Saved data entries:
-*-*-
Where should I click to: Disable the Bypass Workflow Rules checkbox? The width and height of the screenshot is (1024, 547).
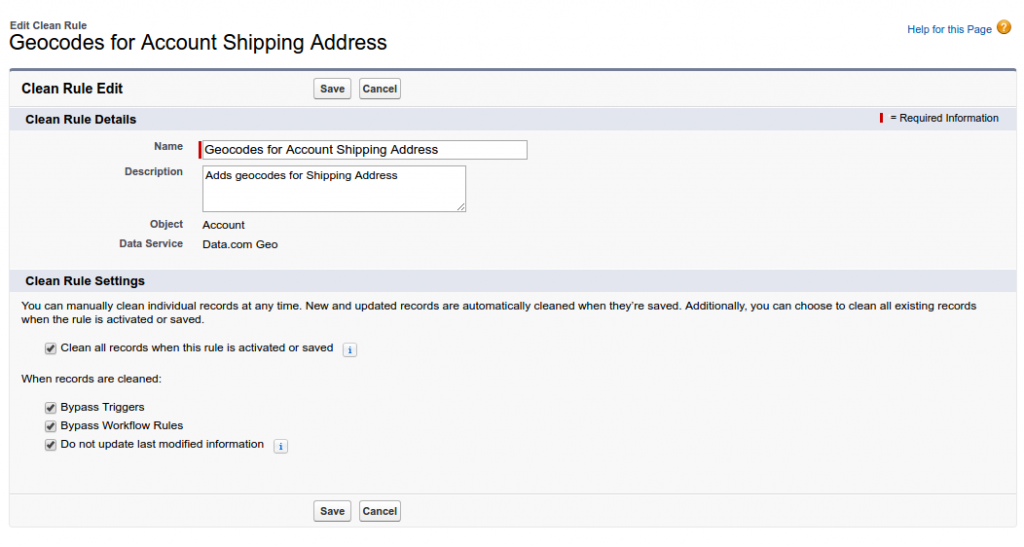50,426
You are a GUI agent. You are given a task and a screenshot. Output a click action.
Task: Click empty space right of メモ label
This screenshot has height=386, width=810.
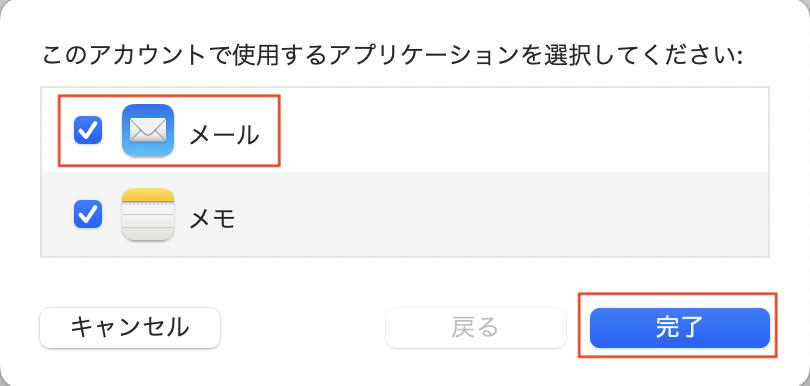tap(501, 214)
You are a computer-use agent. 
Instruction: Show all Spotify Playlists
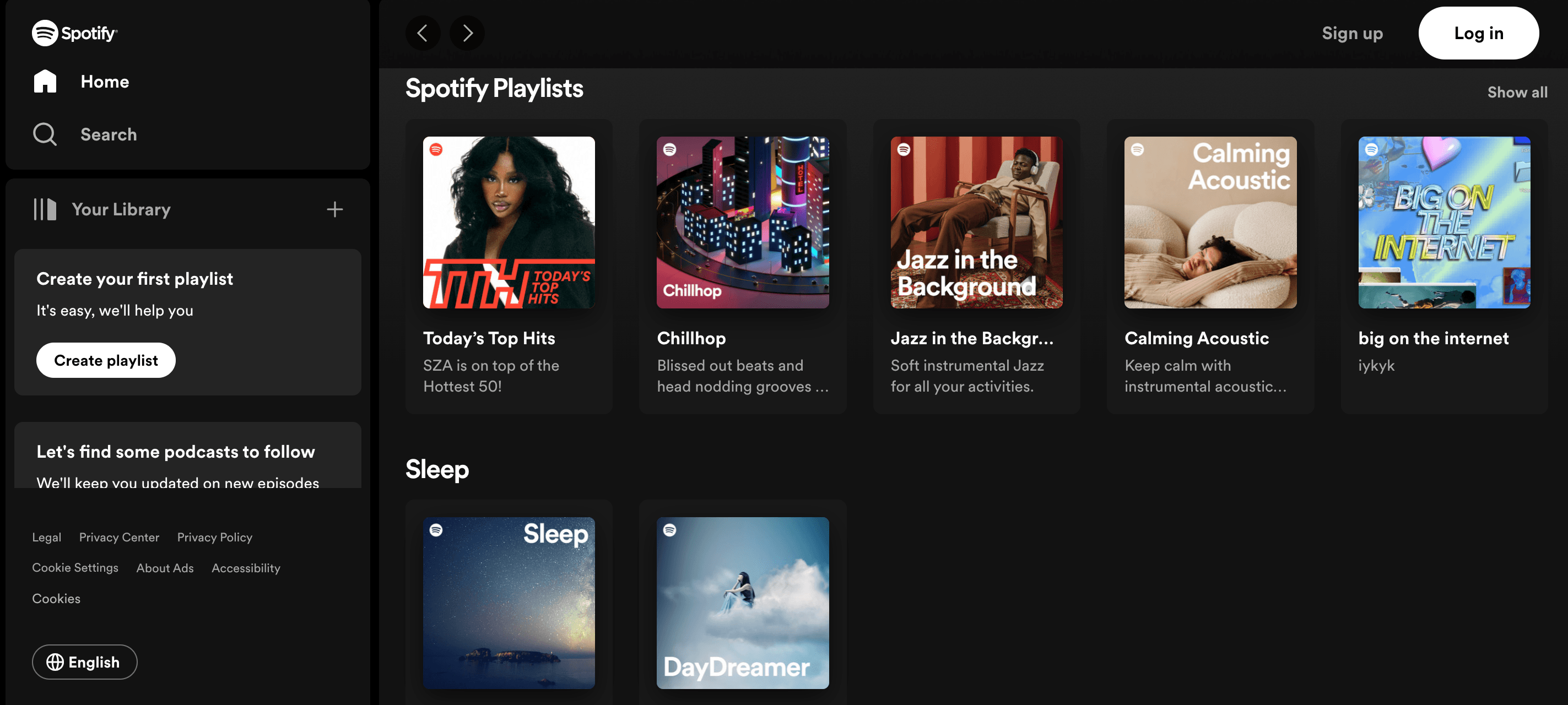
-*-*-
Using the data above, return each line that includes the word "agent".

You are a GUI agent. You are given a task and a screenshot. Output a click action.
You are a computer-use agent. 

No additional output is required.